Gaussian mixture models, k-means, mini-batch-kmeans, k-medoids and affinity propagation clustering with the option to plot, validate, predict (new data) and estimate the optimal number of clusters. The package takes advantage of 'RcppArmadillo' to speed up the computationally intensive parts of the functions. For more information, see (i) "Clustering in an Object-Oriented Environment" by Anja Struyf, Mia Hubert, Peter Rousseeuw (1997), Journal of Statistical Software, ; (ii) "Web-scale k-means clustering" by D. Sculley (2010), ACM Digital Library, ; (iii) "Armadillo: a template-based C++ library for linear algebra" by Sanderson et al (2016), The Journal of Open Source Software, ; (iv) "Clustering by Passing Messages Between Data Points" by Brendan J. Frey and Delbert Dueck, Science 16 Feb 2007: Vol. 315, Issue 5814, pp. 972-976, .

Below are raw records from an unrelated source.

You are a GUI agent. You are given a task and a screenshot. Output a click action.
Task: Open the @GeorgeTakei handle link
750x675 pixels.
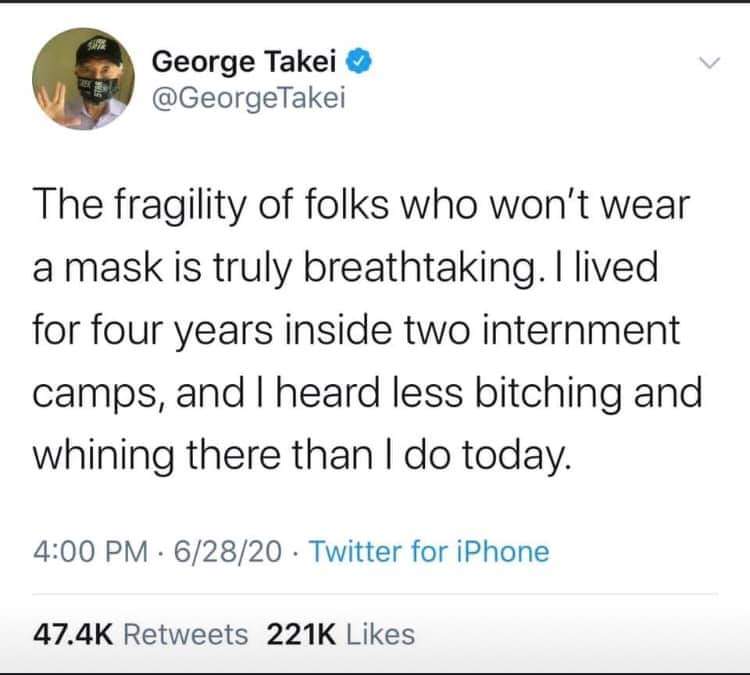(x=248, y=99)
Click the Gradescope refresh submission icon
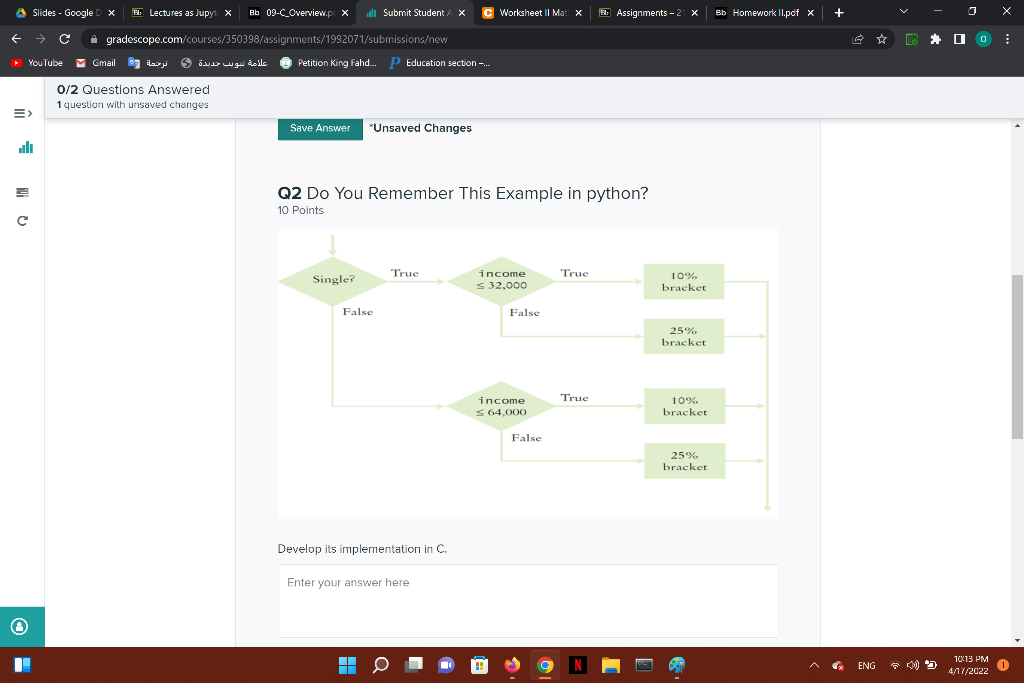The height and width of the screenshot is (683, 1024). pyautogui.click(x=22, y=220)
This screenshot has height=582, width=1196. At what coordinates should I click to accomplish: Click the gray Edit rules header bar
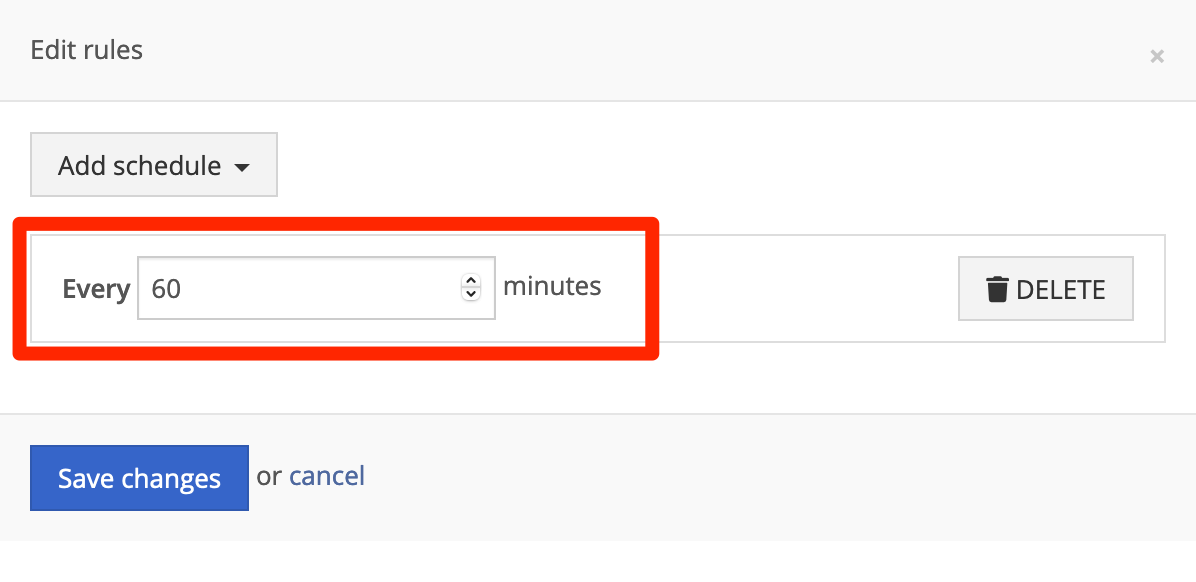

The ClusterR package consists of Gaussian mixture models, k-means, mini-batch-kmeans and k-medoids clustering algorithms with the option to plot, validate, predict (new data) and find the optimal number of clusters. The package takes advantage of 'RcppArmadillo' to speed up the computationally intensive parts of the functions. More details on the functionality of ClusterR can be found in the package Vignette and Documentation.

UPDATE 16-08-2018

As of version 1.1.4 the ClusterR package allows R package maintainers to perform linking between packages at a C++ code (Rcpp) level. This means that the Rcpp functions of the ClusterR package can be called in the C++ files of another package. In the next lines I'll give detailed explanations on how this can be done:


Assumming that an R package ('PackageA') calls one of the ClusterR Rcpp functions. Then the maintainer of 'PackageA' has to :


  • 1st. install the ClusterR package to take advantage of the new functionality either from CRAN using,

 
install.packages("ClusterR")
 
 

or download the latest version from Github using the devtools package,


 
devtools::install_github('mlampros/ClusterR')
 
 

  • 2nd. update the DESCRIPTION file of 'PackageA' and especially the Imports, Depends and LinkingTo fields by adding the ClusterR package (besides any other packages),

 
Imports: ClusterR
Depends: ClusterR
LinkingTo: ClusterR
 
 

  • 3rd. update the NAMESPACE file of 'PackageA' by importing the ClusterR package (besides any other imports),

 
import(ClusterR)
 
 

  • 4th. open a new C++ file (for instance in Rstudio) and at the top of the file add the following 'headers', 'depends' and 'plugins',

 
# include <RcppArmadillo.h>
#include <ClusterRHeader.h>
// [[Rcpp::depends("RcppArmadillo")]]
// [[Rcpp::depends(ClusterR)]]
// [[Rcpp::plugins(cpp11)]]
 
 

The available functions can be found in the ClusterRHeader.h file.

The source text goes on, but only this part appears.